The event, hosted this year by Trinity Baptist Church, has been taking place for more than 18 years, said Dr. David C. Morgan, the Trinity Baptist pastor. His church will provide music for the service, and Morgan will welcome the congregants with a benediction.
The Rev. David Starkey of First Assembly of God will say the opening prayer, Deacon Klaus Adam of St. Paul Chong Hasang Catholic Church will read scripture, and the Rev. John Beckling of the Harker Heights United Methodist Church will recite the Lord’s Prayer and joys and concerns.
First Baptist Church and the Korean Baptist Church also are taking part in the service.
For Morgan, the best part of the event is the offering collected.
“The proceeds go right to the Harker Heights Food Pantry,” he said. The service will be the 18th he has participated in. “It’s definitely a special occasion.”
About 200 people are expected to attend the service, said organizer Bob Dunlap.
Harker Heights Community Church’s pastor, the Rev. Philemon Brown, will present the evening’s sermon, on a topic near to his heart — rethinking gratitude.
“In our current world, it’s all about me,” he said. “I want to revisit gratitude and what motivates us to be grateful.”
Brown cited Psalms 116, which includes the following line: “What shall I return to the Lord for all his goodness to me?”
This passage evokes concern about modern times for Brown.
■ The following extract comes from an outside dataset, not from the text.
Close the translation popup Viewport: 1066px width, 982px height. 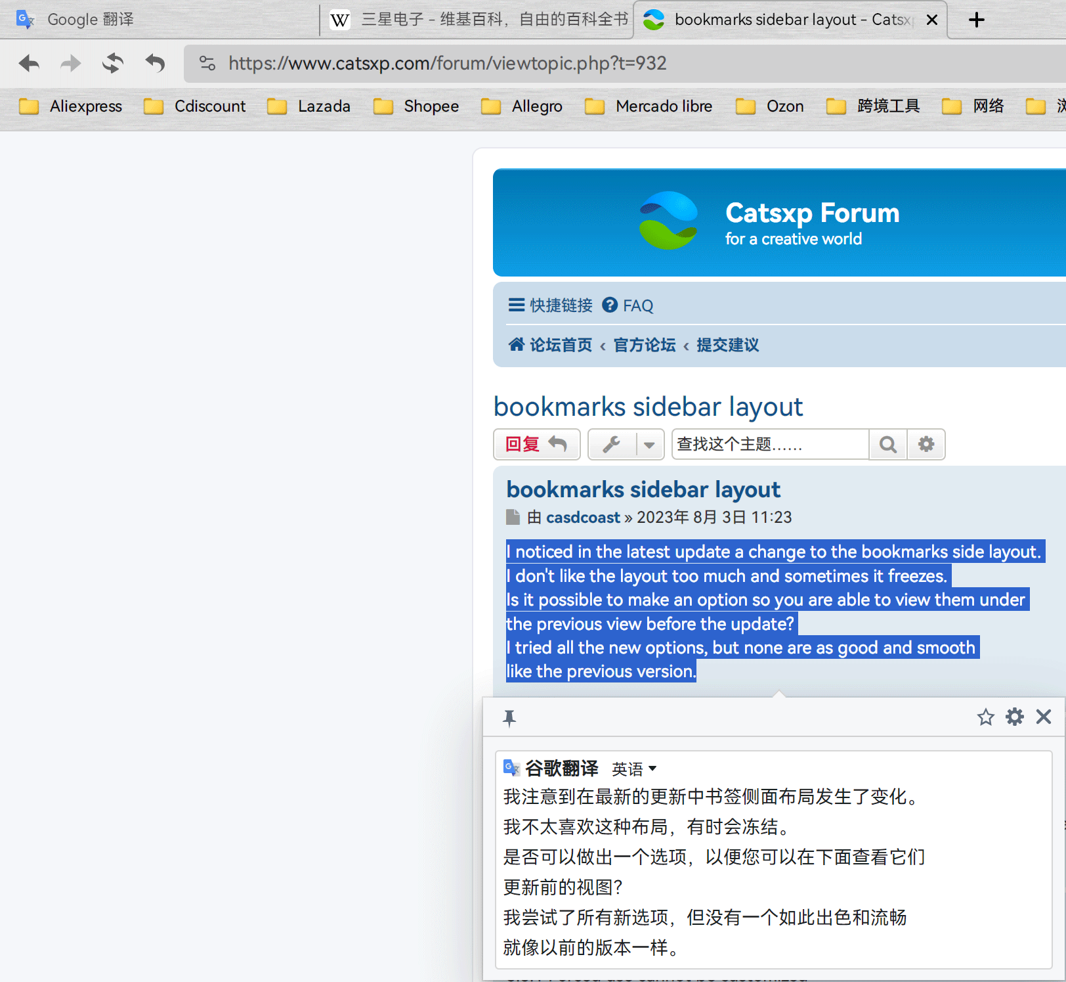[1044, 717]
Despite all the benefits people have today, the practice of overcommitment has affected their communities. This causes people to overlook the many benefits God provides us, he said.
The church service is a way for the community to come together in thanks, he said.
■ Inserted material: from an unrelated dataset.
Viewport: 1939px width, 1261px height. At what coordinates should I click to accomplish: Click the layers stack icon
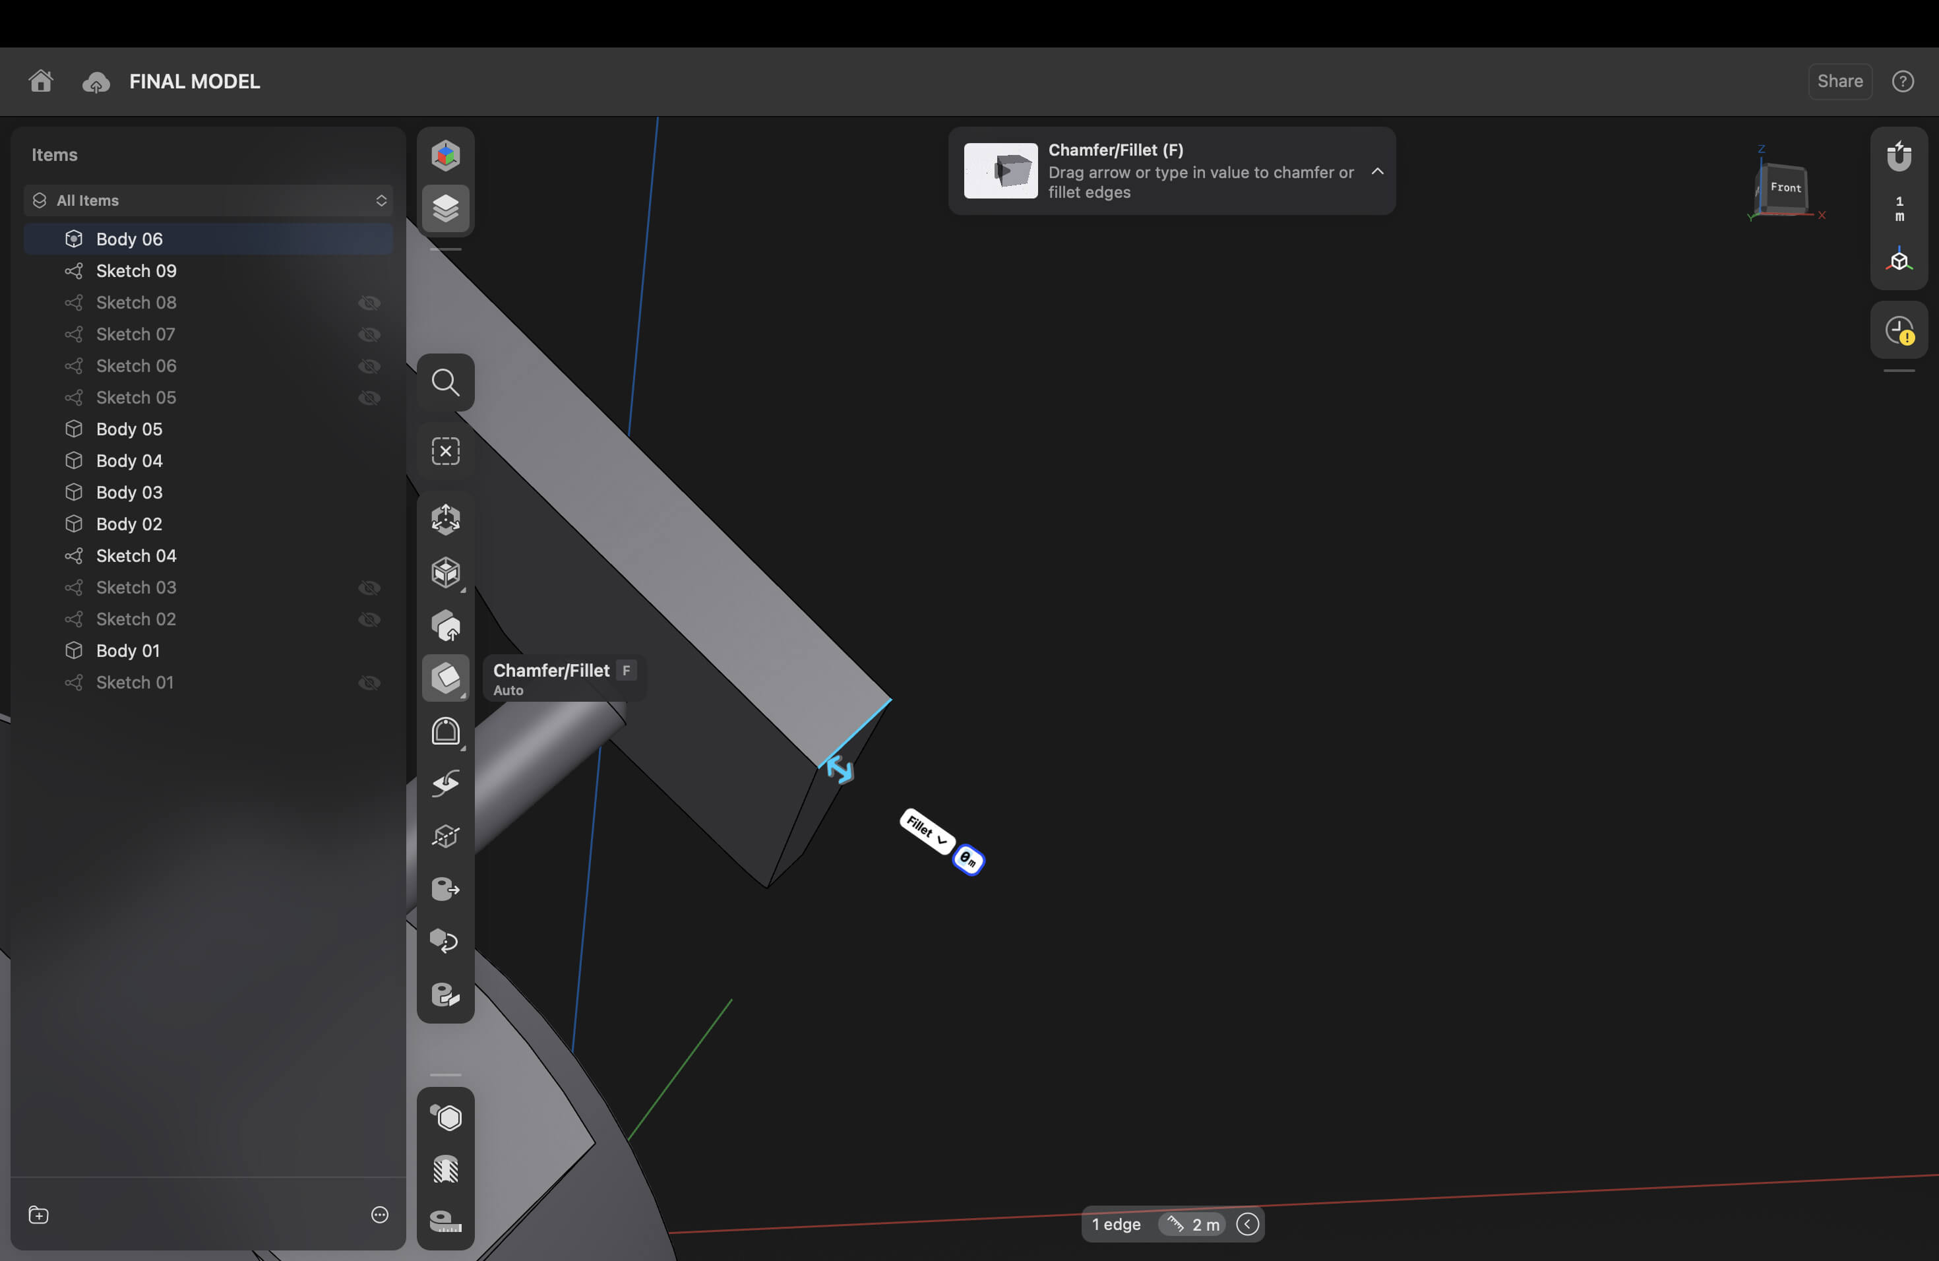click(x=445, y=209)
“With the multiple deployments and what soldiers (experience), it’s important to be a community that provides a level of support,” Brown said. “We need to have the church be a strong foundational place that folks feel comfortable being a part of.”
This sentiment is important year-round, but even more so during the holidays. The churches perform a similar service at Easter. Attendees include congregants of each of the seven churches, as well as members of the public not affiliated with any specific church, Dunlap said.
The Harker Heights Food Pantry will use the collected offering to fund the rest of its Thanksgiving baskets.
“It’s a great blessing every year,” said Linda Dawson, the director of the food pantry. As of now, the organization, a project of Harker Heights’ First Baptist Church, is 20 turkeys short of its goal. Baskets will go to 160 families on Monday.